Reproduce all records word for word.

:: Input data ::
▬▬▬▬▬▬▬▬▬▬

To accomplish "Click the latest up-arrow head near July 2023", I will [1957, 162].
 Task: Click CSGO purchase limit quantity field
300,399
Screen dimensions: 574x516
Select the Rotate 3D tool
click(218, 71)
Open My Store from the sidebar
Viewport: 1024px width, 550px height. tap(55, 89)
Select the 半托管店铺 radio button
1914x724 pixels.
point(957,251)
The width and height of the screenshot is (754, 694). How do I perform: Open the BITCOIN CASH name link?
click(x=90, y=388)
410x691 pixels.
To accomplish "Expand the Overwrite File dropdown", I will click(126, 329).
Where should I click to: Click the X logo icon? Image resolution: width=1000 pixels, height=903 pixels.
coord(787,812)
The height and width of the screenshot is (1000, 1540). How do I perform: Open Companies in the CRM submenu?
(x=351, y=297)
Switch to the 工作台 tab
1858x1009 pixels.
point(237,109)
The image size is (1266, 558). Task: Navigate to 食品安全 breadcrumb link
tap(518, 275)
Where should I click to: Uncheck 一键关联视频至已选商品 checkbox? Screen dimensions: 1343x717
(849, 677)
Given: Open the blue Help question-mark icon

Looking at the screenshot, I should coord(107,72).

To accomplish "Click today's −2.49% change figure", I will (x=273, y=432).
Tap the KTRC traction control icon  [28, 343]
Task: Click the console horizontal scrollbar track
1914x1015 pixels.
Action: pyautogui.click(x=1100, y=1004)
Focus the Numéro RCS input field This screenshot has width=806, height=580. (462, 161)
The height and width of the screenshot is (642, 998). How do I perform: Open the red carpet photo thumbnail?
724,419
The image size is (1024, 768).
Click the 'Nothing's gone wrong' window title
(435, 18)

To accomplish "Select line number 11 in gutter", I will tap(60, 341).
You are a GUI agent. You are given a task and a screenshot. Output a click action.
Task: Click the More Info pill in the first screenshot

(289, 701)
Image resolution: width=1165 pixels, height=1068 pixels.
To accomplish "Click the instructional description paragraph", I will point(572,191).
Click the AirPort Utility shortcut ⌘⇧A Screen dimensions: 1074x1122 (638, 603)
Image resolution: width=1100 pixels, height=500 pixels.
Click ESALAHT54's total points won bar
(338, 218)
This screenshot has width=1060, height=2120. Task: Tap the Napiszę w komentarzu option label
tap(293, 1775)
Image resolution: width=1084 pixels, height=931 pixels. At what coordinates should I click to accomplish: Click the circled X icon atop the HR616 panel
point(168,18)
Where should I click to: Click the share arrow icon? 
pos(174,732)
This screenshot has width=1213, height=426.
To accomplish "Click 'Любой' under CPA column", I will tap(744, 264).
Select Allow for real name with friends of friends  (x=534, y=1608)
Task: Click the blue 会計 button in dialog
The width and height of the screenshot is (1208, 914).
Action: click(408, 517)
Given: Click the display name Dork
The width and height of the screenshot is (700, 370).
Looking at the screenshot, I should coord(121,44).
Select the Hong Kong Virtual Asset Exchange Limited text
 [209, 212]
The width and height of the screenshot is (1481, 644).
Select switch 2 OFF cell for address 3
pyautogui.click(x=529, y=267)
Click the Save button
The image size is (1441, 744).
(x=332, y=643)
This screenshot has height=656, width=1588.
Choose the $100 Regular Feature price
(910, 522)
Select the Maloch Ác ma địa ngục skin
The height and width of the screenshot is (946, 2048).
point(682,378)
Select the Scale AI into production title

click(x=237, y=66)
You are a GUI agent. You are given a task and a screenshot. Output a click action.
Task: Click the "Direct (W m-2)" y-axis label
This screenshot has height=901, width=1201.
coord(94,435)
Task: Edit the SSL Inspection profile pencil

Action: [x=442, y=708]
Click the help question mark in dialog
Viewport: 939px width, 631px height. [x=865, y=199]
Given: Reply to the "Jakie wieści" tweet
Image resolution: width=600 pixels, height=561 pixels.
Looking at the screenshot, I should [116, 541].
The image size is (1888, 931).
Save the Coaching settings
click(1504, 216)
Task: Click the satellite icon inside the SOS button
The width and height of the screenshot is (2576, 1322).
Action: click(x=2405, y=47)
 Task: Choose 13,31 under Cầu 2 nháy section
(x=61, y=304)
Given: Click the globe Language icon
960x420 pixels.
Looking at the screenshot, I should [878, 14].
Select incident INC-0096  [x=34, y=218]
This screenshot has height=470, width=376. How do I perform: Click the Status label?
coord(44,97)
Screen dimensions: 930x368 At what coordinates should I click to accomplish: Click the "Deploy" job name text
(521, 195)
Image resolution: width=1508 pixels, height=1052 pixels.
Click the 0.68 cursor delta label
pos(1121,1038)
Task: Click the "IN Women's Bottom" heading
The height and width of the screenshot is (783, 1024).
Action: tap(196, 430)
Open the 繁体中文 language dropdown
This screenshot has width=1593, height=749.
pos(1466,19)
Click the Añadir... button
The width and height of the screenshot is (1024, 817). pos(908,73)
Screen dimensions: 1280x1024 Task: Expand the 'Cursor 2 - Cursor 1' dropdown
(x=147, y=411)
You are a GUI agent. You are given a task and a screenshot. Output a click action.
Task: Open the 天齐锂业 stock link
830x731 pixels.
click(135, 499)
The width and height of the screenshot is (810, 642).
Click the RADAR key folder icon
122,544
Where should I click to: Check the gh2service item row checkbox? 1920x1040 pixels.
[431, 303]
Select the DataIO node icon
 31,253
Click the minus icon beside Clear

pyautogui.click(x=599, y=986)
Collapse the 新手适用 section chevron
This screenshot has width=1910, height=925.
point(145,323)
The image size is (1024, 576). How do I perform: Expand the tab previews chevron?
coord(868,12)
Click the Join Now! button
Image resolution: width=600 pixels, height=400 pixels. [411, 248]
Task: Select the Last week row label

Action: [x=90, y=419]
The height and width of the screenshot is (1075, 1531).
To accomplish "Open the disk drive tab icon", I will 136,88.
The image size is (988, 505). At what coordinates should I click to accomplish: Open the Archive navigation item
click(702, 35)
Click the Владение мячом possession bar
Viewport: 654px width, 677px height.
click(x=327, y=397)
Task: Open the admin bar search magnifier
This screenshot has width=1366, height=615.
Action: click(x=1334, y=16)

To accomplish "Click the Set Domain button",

▬▬▬▬▬▬▬▬▬▬

:: Exercise output ::
To accomplish "Click the latest up-arrow head near July 2023", I will [1957, 162].
 Task: Click CSGO purchase limit quantity field
300,399
Screen dimensions: 574x516
Select the Rotate 3D tool
click(218, 71)
Open My Store from the sidebar
Viewport: 1024px width, 550px height. tap(55, 89)
Select the 半托管店铺 radio button
1914x724 pixels.
point(957,251)
The width and height of the screenshot is (754, 694). How do I perform: Open the BITCOIN CASH name link?
click(x=90, y=388)
410x691 pixels.
To accomplish "Expand the Overwrite File dropdown", I will click(126, 329).
Where should I click to: Click the X logo icon? Image resolution: width=1000 pixels, height=903 pixels.
coord(787,812)
The height and width of the screenshot is (1000, 1540). How do I perform: Open Companies in the CRM submenu?
(x=351, y=297)
Switch to the 工作台 tab
1858x1009 pixels.
point(237,109)
The image size is (1266, 558). Task: Navigate to 食品安全 breadcrumb link
tap(518, 275)
Where should I click to: Uncheck 一键关联视频至已选商品 checkbox? Screen dimensions: 1343x717
(849, 677)
Given: Open the blue Help question-mark icon

Looking at the screenshot, I should coord(107,72).

To accomplish "Click today's −2.49% change figure", I will (x=273, y=432).
Tap the KTRC traction control icon  [28, 343]
Task: Click the console horizontal scrollbar track
1914x1015 pixels.
Action: pyautogui.click(x=1100, y=1004)
Focus the Numéro RCS input field This screenshot has width=806, height=580. (462, 161)
The height and width of the screenshot is (642, 998). How do I perform: Open the red carpet photo thumbnail?
724,419
The image size is (1024, 768).
Click the 'Nothing's gone wrong' window title
(435, 18)

To accomplish "Select line number 11 in gutter", I will tap(60, 341).
You are a GUI agent. You are given a task and a screenshot. Output a click action.
Task: Click the More Info pill in the first screenshot

(289, 701)
Image resolution: width=1165 pixels, height=1068 pixels.
To accomplish "Click the instructional description paragraph", I will point(572,191).
Click the AirPort Utility shortcut ⌘⇧A Screen dimensions: 1074x1122 (638, 603)
Image resolution: width=1100 pixels, height=500 pixels.
Click ESALAHT54's total points won bar
(338, 218)
This screenshot has width=1060, height=2120. Task: Tap the Napiszę w komentarzu option label
tap(293, 1775)
Image resolution: width=1084 pixels, height=931 pixels. At what coordinates should I click to accomplish: Click the circled X icon atop the HR616 panel
point(168,18)
Where should I click to: Click the share arrow icon? 
pos(174,732)
This screenshot has width=1213, height=426.
To accomplish "Click 'Любой' under CPA column", I will tap(744, 264).
Select Allow for real name with friends of friends  (x=534, y=1608)
Task: Click the blue 会計 button in dialog
The width and height of the screenshot is (1208, 914).
Action: click(408, 517)
Given: Click the display name Dork
The width and height of the screenshot is (700, 370).
Looking at the screenshot, I should coord(121,44).
Select the Hong Kong Virtual Asset Exchange Limited text
 [209, 212]
The width and height of the screenshot is (1481, 644).
Select switch 2 OFF cell for address 3
pyautogui.click(x=529, y=267)
Click the Save button
The image size is (1441, 744).
(x=332, y=643)
This screenshot has height=656, width=1588.
Choose the $100 Regular Feature price
(910, 522)
Select the Maloch Ác ma địa ngục skin
The height and width of the screenshot is (946, 2048).
point(682,378)
Select the Scale AI into production title

click(x=237, y=66)
You are a GUI agent. You are given a task and a screenshot. Output a click action.
Task: Click the "Direct (W m-2)" y-axis label
This screenshot has height=901, width=1201.
coord(94,435)
Task: Edit the SSL Inspection profile pencil

Action: [x=442, y=708]
Click the help question mark in dialog
Viewport: 939px width, 631px height. [x=865, y=199]
Given: Reply to the "Jakie wieści" tweet
Image resolution: width=600 pixels, height=561 pixels.
Looking at the screenshot, I should [116, 541].
The image size is (1888, 931).
Save the Coaching settings
click(1504, 216)
Task: Click the satellite icon inside the SOS button
The width and height of the screenshot is (2576, 1322).
Action: click(x=2405, y=47)
 Task: Choose 13,31 under Cầu 2 nháy section
(x=61, y=304)
Given: Click the globe Language icon
960x420 pixels.
Looking at the screenshot, I should [878, 14].
Select incident INC-0096  [x=34, y=218]
This screenshot has height=470, width=376. How do I perform: Click the Status label?
coord(44,97)
Screen dimensions: 930x368 At what coordinates should I click to accomplish: Click the "Deploy" job name text
(521, 195)
Image resolution: width=1508 pixels, height=1052 pixels.
Click the 0.68 cursor delta label
pos(1121,1038)
Task: Click the "IN Women's Bottom" heading
The height and width of the screenshot is (783, 1024).
Action: tap(196, 430)
Open the 繁体中文 language dropdown
This screenshot has width=1593, height=749.
pos(1466,19)
Click the Añadir... button
The width and height of the screenshot is (1024, 817). pos(908,73)
Screen dimensions: 1280x1024 Task: Expand the 'Cursor 2 - Cursor 1' dropdown
(x=147, y=411)
You are a GUI agent. You are given a task and a screenshot. Output a click action.
Task: Open the 天齐锂业 stock link
830x731 pixels.
click(135, 499)
The width and height of the screenshot is (810, 642).
Click the RADAR key folder icon
122,544
Where should I click to: Check the gh2service item row checkbox? 1920x1040 pixels.
[431, 303]
Select the DataIO node icon
 31,253
Click the minus icon beside Clear

pyautogui.click(x=599, y=986)
Collapse the 新手适用 section chevron
This screenshot has width=1910, height=925.
point(145,323)
The image size is (1024, 576). How do I perform: Expand the tab previews chevron?
coord(868,12)
Click the Join Now! button
Image resolution: width=600 pixels, height=400 pixels. [411, 248]
Task: Select the Last week row label

Action: [x=90, y=419]
The height and width of the screenshot is (1075, 1531).
To accomplish "Open the disk drive tab icon", I will 136,88.
The image size is (988, 505). At what coordinates should I click to accomplish: Open the Archive navigation item
click(702, 35)
Click the Владение мячом possession bar
Viewport: 654px width, 677px height.
click(x=327, y=397)
Task: Open the admin bar search magnifier
This screenshot has width=1366, height=615.
Action: click(x=1334, y=16)

To accomplish "Click the Set Domain button",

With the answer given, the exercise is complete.